Que gagne-t-on à mettre en place la mixité ?

Quatre piliers défendent la mixité :

  • C’est une question d’éthique et de justice ;
  • Avec la RSE, les organisations doivent une égalité de traitement aux hommes et aux femmes ;
  • La performance : les femmes sont responsables de 80% des décisions d’achats domestiques. C’est vrai pour les voitures, et RENAULT a mis davantage de femmes dans les équipes commerciales !
    La mixité est également synonyme d’innovation accrue car les différents points de vue enrichissent les décisions.
    La satisfaction clients : le mix à la base des décisions produits, ainsi que l’image mixte (comme la société et ses consommateurs/clients) d’une société accroît la satisfaction clients.
  • La marque employeur : les entreprises inclusives attirent les talents et réduisent le turnover.

 

Que pensez-vous de la discrimination positive ?

Cela dépend ce que l’on entend par discrimination positive. S’il s’agit de rétablir un équilibre après des siècles de déséquilibre, oui il faut des actions volontaristes pour promouvoir davantage de femmes. Mais cela n’empêche pas de promouvoir la ou le plus compétent. Prenons l’exemple de la loi Copé-Zimmermann en 2011 [3], les conseils d’administration sont aujourd’hui mixtes en France avec 43-45% de femmes (CAC40, SBF120) et cela n’a pas été au détriment des compétences puisque comme le montrent plusieurs études, les CA fonctionnent mieux aujourd’hui grâce à l’équilibre des points de vue et des sensibilités. Sans la loi Copé-Zimmermann il est évident que l’on n’aurait pas fait ce saut vertueux.

Malheureusement sans avoir eu d’impact escompté sur la mixité des COMEX et des CODIR.

 

Comment réagissent les nouvelles générations ?

Les progrès restent faibles dans la vision stéréotypée des rôles féminins/masculins mais les jeunes femmes sont davantage militantes, défendent leur salaire par exemple.

 

Quelle serait votre organisation idéale ?

Un Comex à 50-50, un pool de talents à 50-50, des recrutements à 50-50 et une inclusion dans les actes de toutes les différences. Chacun serait lui-même sans se conformer à un modèle dominant.

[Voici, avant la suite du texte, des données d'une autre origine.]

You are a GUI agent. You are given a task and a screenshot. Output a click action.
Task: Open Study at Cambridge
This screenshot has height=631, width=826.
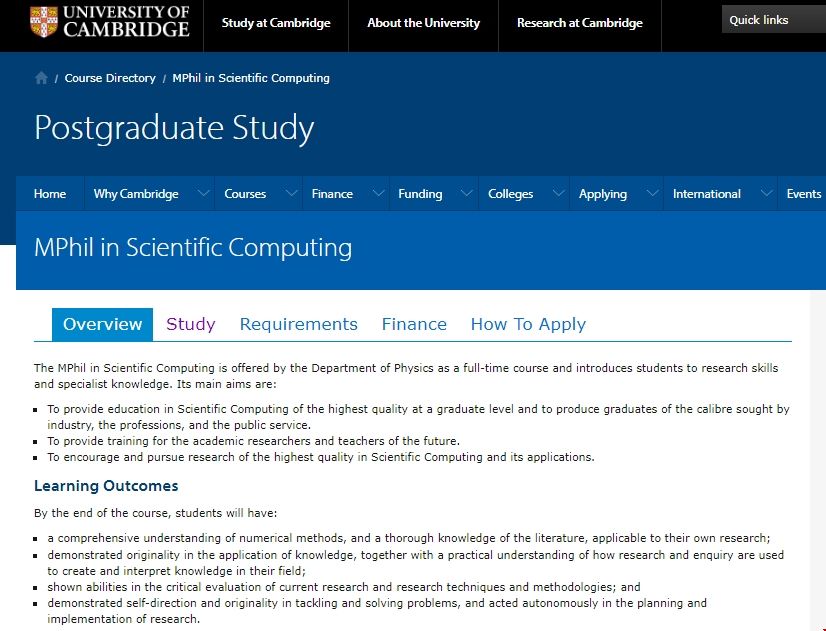pos(276,23)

On vit mieux en étant soi-même, on est plus performant.

 

Propos recueillis par Marie-Luce Barthelémy


 

Marie-Christine Mahéas

Franco-canadienne formée au general management à la Harvard Business School. Ingénieure spécialisée en mathématiques appliquées aux problématiques industrielles. Sa carrière se déroule dans des fonctions de direction des opérations et directions commerciales dans le monde du transport aérien (American Airlines/Sabre), du voyage d’affaires (CWT) et du transport ferroviaire (SilverRail Technologies).

 

Elle enseigne à Sciences Po Paris, en Master à l’école des Affaires Publiques, elle est spécialisée dans les théories du Management.

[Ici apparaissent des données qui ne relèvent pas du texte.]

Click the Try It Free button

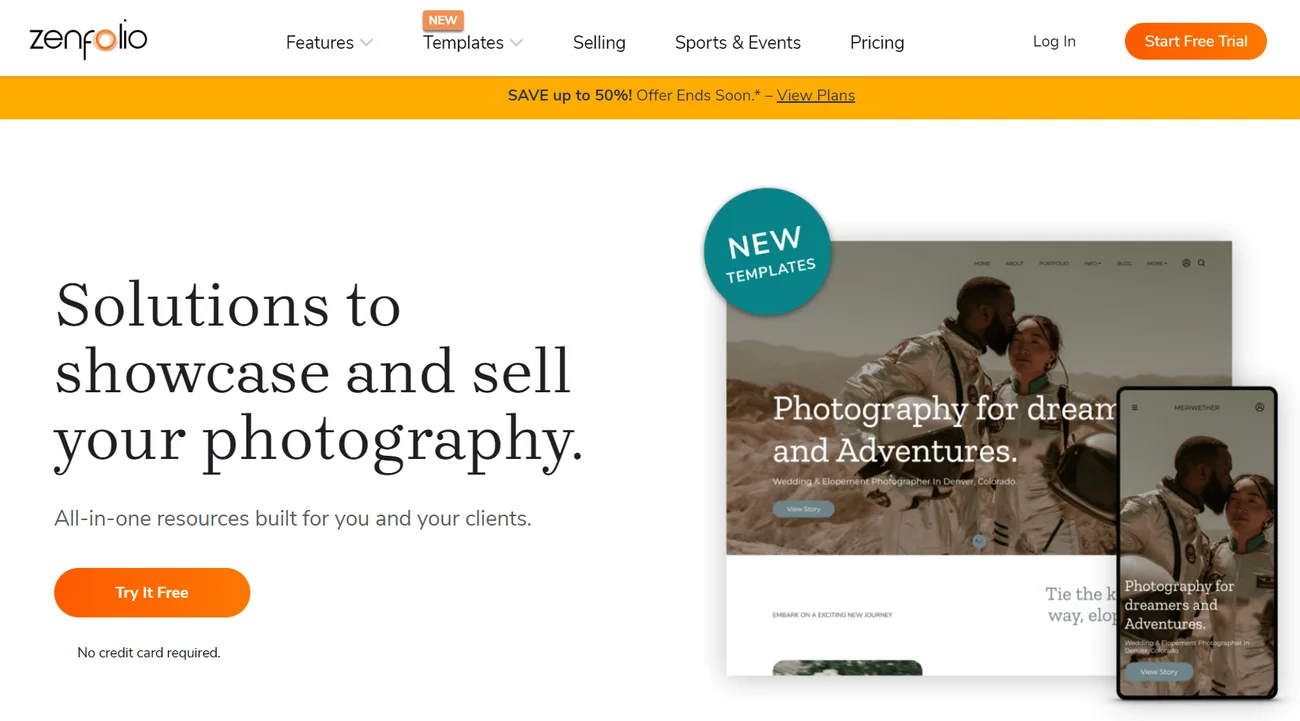[x=152, y=593]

Marie-Christine est engagée sur les questions de mixité hommes/femmes au travail depuis une quinzaine d’années. Elle se consacre en particulier au dialogue hommes-femmes et à l’engagement des hommes sur les questions de mixité

En novembre 2016, elle a donné un TED talk  au TedX Champs Elysees Women, où elle a livré sa vision de là où en sont les hommes aujourd’hui sur les questions de mixité.